Incidentally, the World League itself only accepted members starting from the second triad of the Pink (fifth) Star. For context, in the entire Empire, with its population of nearly four hundred million, there were just over a thousand holders of the Pink Star.
“I understand,” Ardi nodded.
“I must also inform you that, despite the presence of doctors and Star Healers in the League, you will still have to sign a waiver, and we cannot guarantee your general physical health or the health of your Stars.”
“I understand.”
Asirs looked at him intently, then nodded.
“Then please wait a moment. I’ll finish processing the paperwork for your purchase, and then we’ll proceed with your application for the League trials.”
***
Ardan, holding a hefty cardboard box with his newly-acquired grimoire, stopped in front of a long, single-story building that stretched for nearly a hundred meters. Clearly built several centuries ago, it had once been wooden, until progress and the city’s development had forced it to don stone garments and completely forget its old frame.

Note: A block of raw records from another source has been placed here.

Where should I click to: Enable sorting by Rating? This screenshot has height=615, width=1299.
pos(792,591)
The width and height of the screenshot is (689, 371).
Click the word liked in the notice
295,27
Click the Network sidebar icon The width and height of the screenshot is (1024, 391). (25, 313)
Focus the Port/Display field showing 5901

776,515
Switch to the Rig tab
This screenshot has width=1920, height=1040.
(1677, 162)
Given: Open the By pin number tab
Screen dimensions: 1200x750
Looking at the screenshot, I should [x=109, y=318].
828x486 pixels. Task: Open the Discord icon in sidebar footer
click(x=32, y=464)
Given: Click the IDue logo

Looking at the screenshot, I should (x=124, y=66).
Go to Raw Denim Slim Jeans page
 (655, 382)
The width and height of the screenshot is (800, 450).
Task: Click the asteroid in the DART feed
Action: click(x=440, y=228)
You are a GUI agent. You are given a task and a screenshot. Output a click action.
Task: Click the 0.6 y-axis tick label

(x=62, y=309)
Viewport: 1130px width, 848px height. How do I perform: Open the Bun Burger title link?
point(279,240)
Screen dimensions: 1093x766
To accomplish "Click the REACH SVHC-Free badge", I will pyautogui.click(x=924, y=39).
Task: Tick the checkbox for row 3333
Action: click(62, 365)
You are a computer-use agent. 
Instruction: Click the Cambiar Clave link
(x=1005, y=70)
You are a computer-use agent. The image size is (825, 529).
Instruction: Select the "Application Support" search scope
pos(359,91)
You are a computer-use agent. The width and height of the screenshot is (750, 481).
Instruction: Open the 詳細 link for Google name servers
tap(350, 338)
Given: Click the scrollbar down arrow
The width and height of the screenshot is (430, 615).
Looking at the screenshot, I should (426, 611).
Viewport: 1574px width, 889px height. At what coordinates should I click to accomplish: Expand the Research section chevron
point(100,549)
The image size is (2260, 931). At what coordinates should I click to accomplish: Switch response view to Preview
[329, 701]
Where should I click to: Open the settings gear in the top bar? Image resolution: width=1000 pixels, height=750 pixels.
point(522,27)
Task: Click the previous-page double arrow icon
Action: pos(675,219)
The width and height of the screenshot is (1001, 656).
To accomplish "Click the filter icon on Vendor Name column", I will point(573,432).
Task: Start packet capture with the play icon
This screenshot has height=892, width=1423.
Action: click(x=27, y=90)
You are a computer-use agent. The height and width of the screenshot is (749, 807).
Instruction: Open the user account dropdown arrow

The only reminder of its former building material was an attic made from planks, with round windows and flaking, brittle paint that peeled off in petals at the slightest gust of wind.
Upon seeing such a structure, the rare passerby on this dead-end, industrial—and now warehouse—street would simply turn around and hurry on their way. What business was it of theirs, this abandoned building with its boarded-up windows, its small courtyard overgrown with tall grass, and its wrought-iron fence that was so pitted and rusted?
It was surprising how this street, which looked like something out of the Tends, had survived at all on the expensive land of St. Vasyli’s Island, where the wealthiest citizens of the Empire fought almost to the death for every square meter.
It was a truly fascinating puzzle, the solution to which lay in the simple fact that the entire Undying Street, from one end to the other, belonged to one man.
Grand Magister Edward Aversky. And it had belonged to him even before he was born. A long time ago, the Aversky family had amassed an incredible fortune by breeding horses with traces of Anomaly blood. Great Princes had stood in line for them, and dukes and lords had offered any sum for even the less-than-prime specimens of the “Aversky breed.”
With the development of technology, the queues had moved from the stables to automobile exhibitions and showrooms, and so the Aversky enterprise had withered. Perhaps, if not for their descendant’s discovery—one that had literally changed the world—Edward, the descendant in question, would not have had the funds to pay the insane property tax, and the street would have reverted to the Crown—but history does not deal in hypotheticals.
Ardi took a heavy key from his pocket.
He was standing at the gates of the former “Aversky Stables.” Behind them was building number 4, which now, it seemed, belonged not to Edward Aversky, but to Ard Egobar.
The young man exhaled, took a resolute step forward, and inserted the key into the padlock that secured the gates.